- EXERCISE INSTRUCTIONS: For the entries below, the result should be an exact transcription of the lines from the one with "You are a computer-use agent. 859x707 pixels." up to and including the one with "Click search magnifier in To Godown field", and only those.

- DATA FOR ANALYSIS:
^^^^^^^^^^^^^^^^

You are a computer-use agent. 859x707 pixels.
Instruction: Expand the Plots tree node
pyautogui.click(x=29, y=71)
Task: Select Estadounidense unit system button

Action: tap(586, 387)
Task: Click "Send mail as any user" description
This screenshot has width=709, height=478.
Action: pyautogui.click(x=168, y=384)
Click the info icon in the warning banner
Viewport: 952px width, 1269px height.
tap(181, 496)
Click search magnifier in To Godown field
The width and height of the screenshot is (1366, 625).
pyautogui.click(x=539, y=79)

^^^^^^^^^^^^^^^^

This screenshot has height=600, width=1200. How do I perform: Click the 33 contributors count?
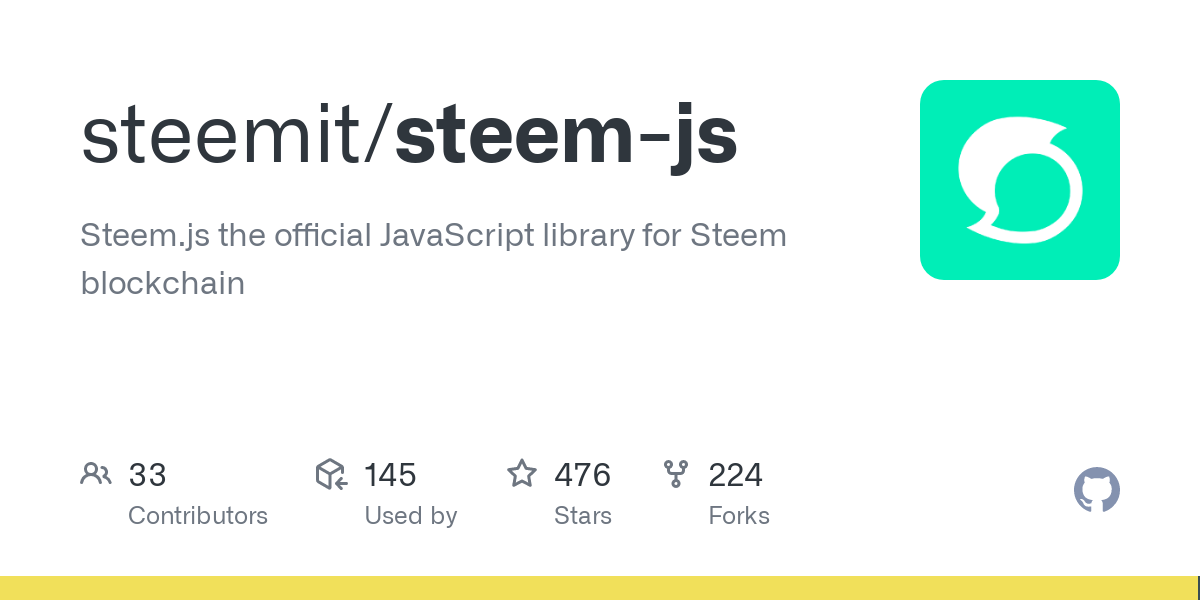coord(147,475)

^^^^^^^^^^^^^^^^

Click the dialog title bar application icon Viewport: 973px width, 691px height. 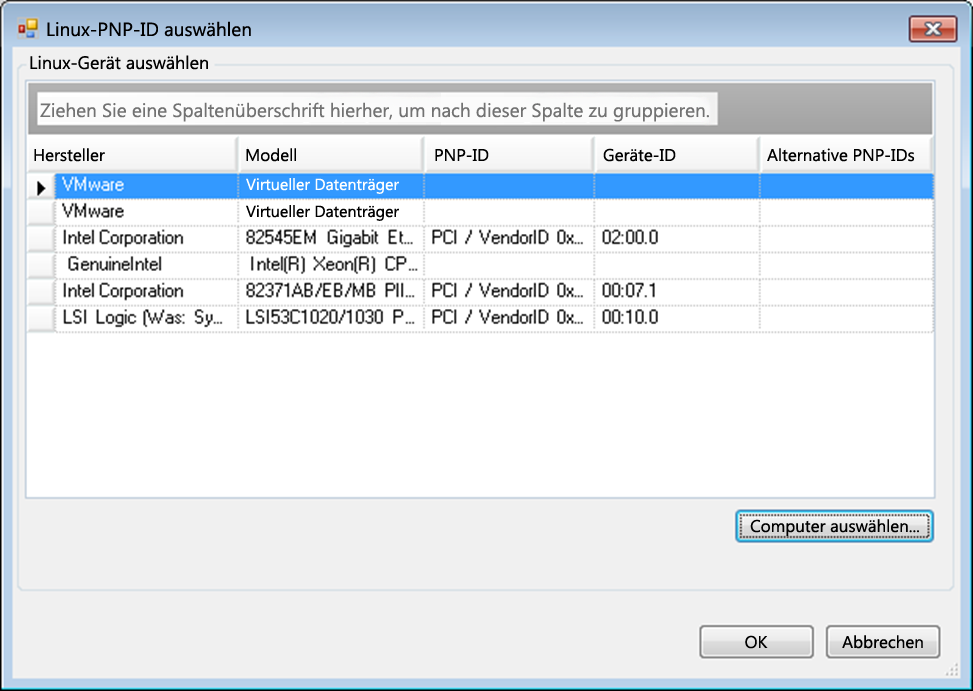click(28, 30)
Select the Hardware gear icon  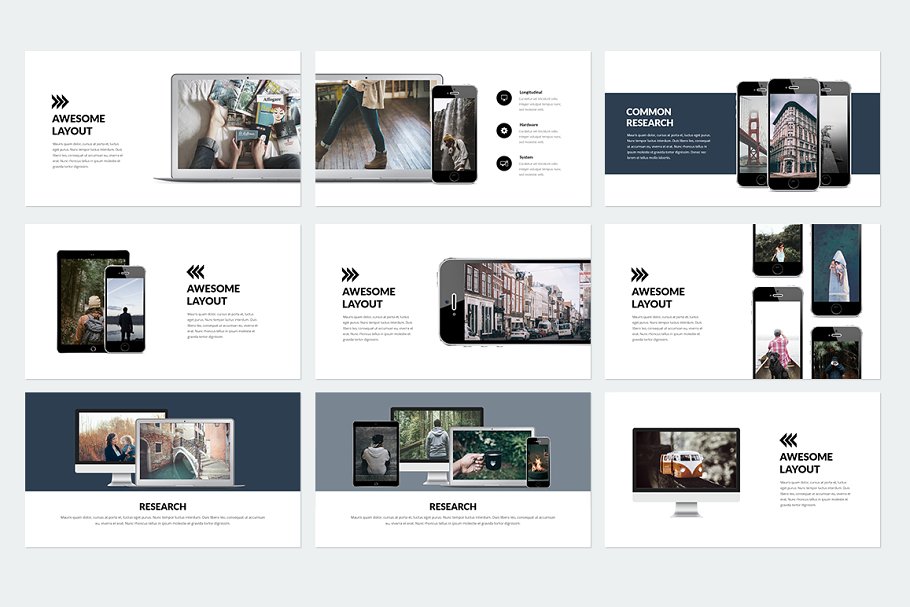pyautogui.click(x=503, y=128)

^^^^^^^^^^^^^^^^

- EXERCISE SOLUTION:
You are a computer-use agent. 859x707 pixels.
Instruction: Expand the Plots tree node
pyautogui.click(x=29, y=71)
Task: Select Estadounidense unit system button

Action: tap(586, 387)
Task: Click "Send mail as any user" description
This screenshot has width=709, height=478.
Action: pyautogui.click(x=168, y=384)
Click the info icon in the warning banner
Viewport: 952px width, 1269px height.
tap(181, 496)
Click search magnifier in To Godown field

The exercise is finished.